Stored items:
=== Section Start ===
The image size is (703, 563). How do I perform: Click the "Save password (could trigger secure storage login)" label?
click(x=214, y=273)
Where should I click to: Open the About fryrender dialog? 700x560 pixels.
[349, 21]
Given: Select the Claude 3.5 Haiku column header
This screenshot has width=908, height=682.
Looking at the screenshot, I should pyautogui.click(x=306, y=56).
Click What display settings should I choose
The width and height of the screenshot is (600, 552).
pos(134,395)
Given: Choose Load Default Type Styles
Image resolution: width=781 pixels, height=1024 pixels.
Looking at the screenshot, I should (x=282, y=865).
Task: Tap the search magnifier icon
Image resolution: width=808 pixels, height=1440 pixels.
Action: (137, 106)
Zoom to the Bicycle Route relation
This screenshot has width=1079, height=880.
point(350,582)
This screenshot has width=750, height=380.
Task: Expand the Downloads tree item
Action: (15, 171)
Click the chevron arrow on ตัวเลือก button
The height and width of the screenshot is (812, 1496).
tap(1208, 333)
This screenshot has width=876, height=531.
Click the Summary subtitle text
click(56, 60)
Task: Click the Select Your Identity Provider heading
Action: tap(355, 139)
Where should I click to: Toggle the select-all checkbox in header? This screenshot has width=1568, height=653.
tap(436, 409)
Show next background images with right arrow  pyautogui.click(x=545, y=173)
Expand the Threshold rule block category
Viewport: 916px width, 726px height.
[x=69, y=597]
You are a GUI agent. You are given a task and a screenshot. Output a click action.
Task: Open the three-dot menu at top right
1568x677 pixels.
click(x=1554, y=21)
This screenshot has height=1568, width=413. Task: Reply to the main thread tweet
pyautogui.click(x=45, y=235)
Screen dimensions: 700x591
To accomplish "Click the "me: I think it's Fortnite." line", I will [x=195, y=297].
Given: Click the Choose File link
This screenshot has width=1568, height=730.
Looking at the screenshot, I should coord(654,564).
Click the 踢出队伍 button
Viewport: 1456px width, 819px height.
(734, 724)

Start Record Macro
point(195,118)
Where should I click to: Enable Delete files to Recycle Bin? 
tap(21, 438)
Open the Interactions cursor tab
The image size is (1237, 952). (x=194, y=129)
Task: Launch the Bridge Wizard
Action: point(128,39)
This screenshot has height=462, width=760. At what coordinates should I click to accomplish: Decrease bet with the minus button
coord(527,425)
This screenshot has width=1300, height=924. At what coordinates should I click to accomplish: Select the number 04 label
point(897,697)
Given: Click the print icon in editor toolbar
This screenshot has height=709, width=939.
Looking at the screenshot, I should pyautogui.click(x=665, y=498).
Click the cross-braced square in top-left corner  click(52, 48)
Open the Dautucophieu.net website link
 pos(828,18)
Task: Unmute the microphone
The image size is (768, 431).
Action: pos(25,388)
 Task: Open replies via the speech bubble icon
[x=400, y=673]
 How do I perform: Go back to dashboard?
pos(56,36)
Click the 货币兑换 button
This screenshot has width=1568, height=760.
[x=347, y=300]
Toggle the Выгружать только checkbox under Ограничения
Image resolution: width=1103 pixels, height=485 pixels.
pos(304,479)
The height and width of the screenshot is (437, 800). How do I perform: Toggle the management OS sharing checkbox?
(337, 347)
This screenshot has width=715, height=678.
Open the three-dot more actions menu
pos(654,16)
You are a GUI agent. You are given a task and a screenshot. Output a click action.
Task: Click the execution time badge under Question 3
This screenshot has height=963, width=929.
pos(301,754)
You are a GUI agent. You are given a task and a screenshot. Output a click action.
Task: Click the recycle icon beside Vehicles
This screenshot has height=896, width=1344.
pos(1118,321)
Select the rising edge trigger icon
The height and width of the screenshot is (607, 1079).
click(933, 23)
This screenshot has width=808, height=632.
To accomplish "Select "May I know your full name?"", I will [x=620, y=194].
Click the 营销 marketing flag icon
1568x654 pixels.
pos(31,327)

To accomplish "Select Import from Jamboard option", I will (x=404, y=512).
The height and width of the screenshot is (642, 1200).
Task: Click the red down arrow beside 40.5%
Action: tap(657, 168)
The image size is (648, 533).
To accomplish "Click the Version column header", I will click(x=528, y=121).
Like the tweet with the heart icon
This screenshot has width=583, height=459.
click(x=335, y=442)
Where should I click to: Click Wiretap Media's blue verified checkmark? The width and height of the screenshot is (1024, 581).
=== Section End ===
All entries are to be retyped with no difference from the original.

The image size is (703, 563). How do I perform: Click the "Save password (could trigger secure storage login)" label?
click(x=214, y=273)
Where should I click to: Open the About fryrender dialog? 700x560 pixels.
[349, 21]
Given: Select the Claude 3.5 Haiku column header
This screenshot has width=908, height=682.
Looking at the screenshot, I should pyautogui.click(x=306, y=56).
Click What display settings should I choose
The width and height of the screenshot is (600, 552).
pos(134,395)
Given: Choose Load Default Type Styles
Image resolution: width=781 pixels, height=1024 pixels.
Looking at the screenshot, I should (x=282, y=865).
Task: Tap the search magnifier icon
Image resolution: width=808 pixels, height=1440 pixels.
Action: (137, 106)
Zoom to the Bicycle Route relation
This screenshot has width=1079, height=880.
point(350,582)
This screenshot has width=750, height=380.
Task: Expand the Downloads tree item
Action: (15, 171)
Click the chevron arrow on ตัวเลือก button
The height and width of the screenshot is (812, 1496).
tap(1208, 333)
This screenshot has width=876, height=531.
Click the Summary subtitle text
click(56, 60)
Task: Click the Select Your Identity Provider heading
Action: tap(355, 139)
Where should I click to: Toggle the select-all checkbox in header? This screenshot has width=1568, height=653.
tap(436, 409)
Show next background images with right arrow  pyautogui.click(x=545, y=173)
Expand the Threshold rule block category
Viewport: 916px width, 726px height.
[x=69, y=597]
You are a GUI agent. You are given a task and a screenshot. Output a click action.
Task: Open the three-dot menu at top right
1568x677 pixels.
click(x=1554, y=21)
This screenshot has height=1568, width=413. Task: Reply to the main thread tweet
pyautogui.click(x=45, y=235)
Screen dimensions: 700x591
To accomplish "Click the "me: I think it's Fortnite." line", I will [x=195, y=297].
Given: Click the Choose File link
This screenshot has width=1568, height=730.
Looking at the screenshot, I should coord(654,564).
Click the 踢出队伍 button
Viewport: 1456px width, 819px height.
(734, 724)

Start Record Macro
point(195,118)
Where should I click to: Enable Delete files to Recycle Bin? 
tap(21, 438)
Open the Interactions cursor tab
The image size is (1237, 952). (x=194, y=129)
Task: Launch the Bridge Wizard
Action: point(128,39)
This screenshot has height=462, width=760. At what coordinates should I click to accomplish: Decrease bet with the minus button
coord(527,425)
This screenshot has width=1300, height=924. At what coordinates should I click to accomplish: Select the number 04 label
point(897,697)
Given: Click the print icon in editor toolbar
This screenshot has height=709, width=939.
Looking at the screenshot, I should pyautogui.click(x=665, y=498).
Click the cross-braced square in top-left corner  click(52, 48)
Open the Dautucophieu.net website link
 pos(828,18)
Task: Unmute the microphone
The image size is (768, 431).
Action: pos(25,388)
 Task: Open replies via the speech bubble icon
[x=400, y=673]
 How do I perform: Go back to dashboard?
pos(56,36)
Click the 货币兑换 button
This screenshot has width=1568, height=760.
[x=347, y=300]
Toggle the Выгружать только checkbox under Ограничения
Image resolution: width=1103 pixels, height=485 pixels.
pos(304,479)
The height and width of the screenshot is (437, 800). How do I perform: Toggle the management OS sharing checkbox?
(337, 347)
This screenshot has width=715, height=678.
Open the three-dot more actions menu
pos(654,16)
You are a GUI agent. You are given a task and a screenshot. Output a click action.
Task: Click the execution time badge under Question 3
This screenshot has height=963, width=929.
pos(301,754)
You are a GUI agent. You are given a task and a screenshot. Output a click action.
Task: Click the recycle icon beside Vehicles
This screenshot has height=896, width=1344.
pos(1118,321)
Select the rising edge trigger icon
The height and width of the screenshot is (607, 1079).
click(933, 23)
This screenshot has width=808, height=632.
To accomplish "Select "May I know your full name?"", I will [x=620, y=194].
Click the 营销 marketing flag icon
1568x654 pixels.
pos(31,327)

To accomplish "Select Import from Jamboard option", I will (x=404, y=512).
The height and width of the screenshot is (642, 1200).
Task: Click the red down arrow beside 40.5%
Action: tap(657, 168)
The image size is (648, 533).
To accomplish "Click the Version column header", I will click(x=528, y=121).
Like the tweet with the heart icon
This screenshot has width=583, height=459.
click(x=335, y=442)
Where should I click to: Click Wiretap Media's blue verified checkmark? The width and height of the screenshot is (1024, 581).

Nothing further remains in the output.